We Will Repeat About This Independent Self
Because of its importance, and because it is the main reason for this whole “walking in the Spirit” sharing, I will address again what we do in meeting the assaults of the flesh. The answer is that we do not fight temptation or take condemnation for it. The very opposite. We recognize that the real temptation is to make me think am the independent self that I am not. Then I am again “under the law,” yet cannot fulfill it, because independent self is really Satan as me (Matt. 16:23). It is the sin of unbelief. What then do I do? I quickly recognize that the problem is not my having flesh temptation, but rather my temporarily forgetting (2 Pet. 1:9) that I am no longer an independent self. Who I am is simply and solely an expresser of Christ in His nature.

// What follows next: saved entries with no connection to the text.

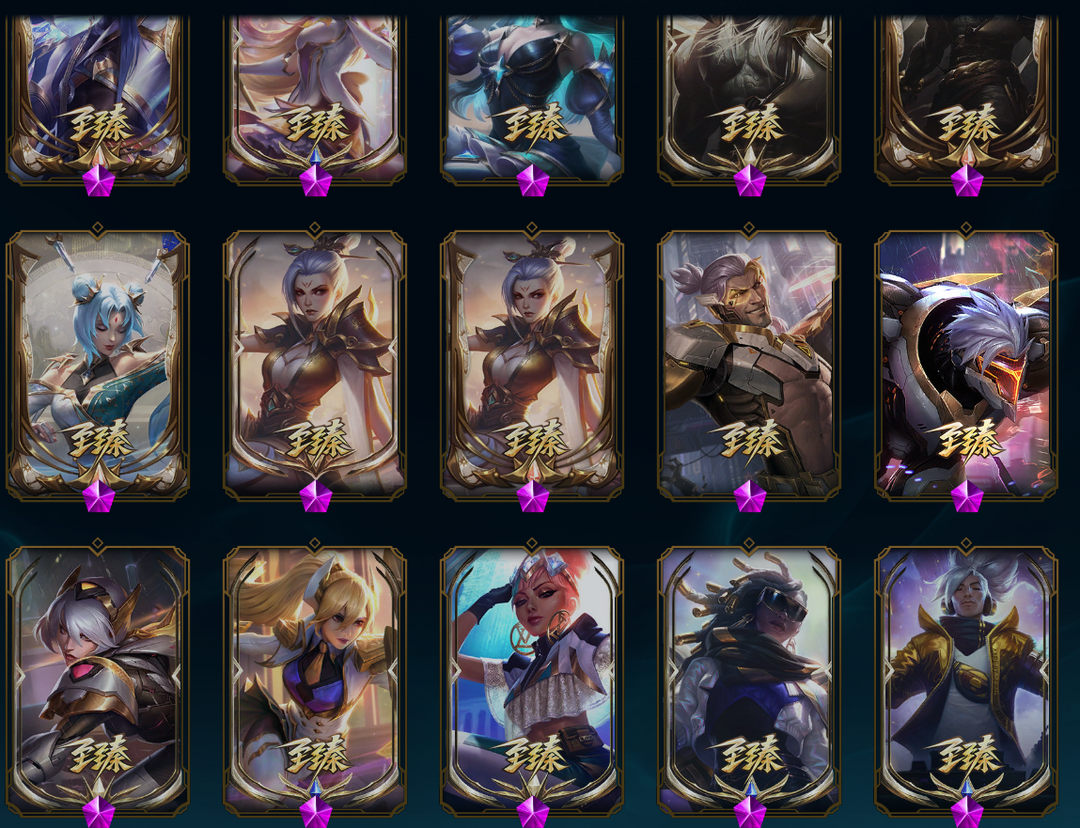Open the silver-haired armored warrior bottom-left card
The height and width of the screenshot is (828, 1080).
[98, 681]
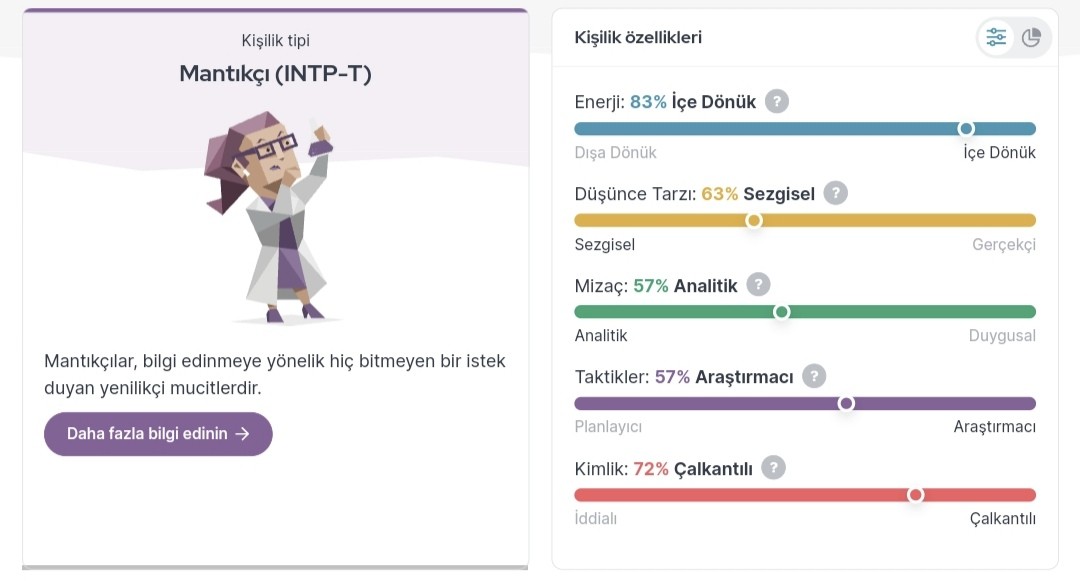Image resolution: width=1080 pixels, height=581 pixels.
Task: Open help icon next to Düşünce Tarzı
Action: click(835, 193)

Therefore, as quickly as I can, I accept the fact of being tempted, for we live in a totally tempting world. Accepting that, I don’t deny or resist the temptation. Instead, I resist the tempter (James 4:7) by saying, “That’s not me you are pulling. That’s only my outer soul emotions and bodily appetites, which of course are open to all that can reach me from your outer world (for his is ‘the spirit of the world’—1 Cor. 2:12). But I am not a bunch of outer responses: I am Christ as me. He is the real Self expressed by my human container self.” As I do that, I am in fact doing what Paul said in Corinthians 4:10: inwardly recognizing my place of death in His death to those old pulls of Satan on my human self. In place of these temptations, I am seeing myself in my true self-relationship of Christ in me as me. As I do that, the consciousness of myself as a Christ expresser swallows up the negative consciousness of Satan and his pulls on me. Satan flees (James 4:7). I resist him by replacing false belief in him by true belief in who I really am—Christ as me. Light swallows up dark. We don’t fight the dark; we recognize its right to exist, but we replace it by turning on the light.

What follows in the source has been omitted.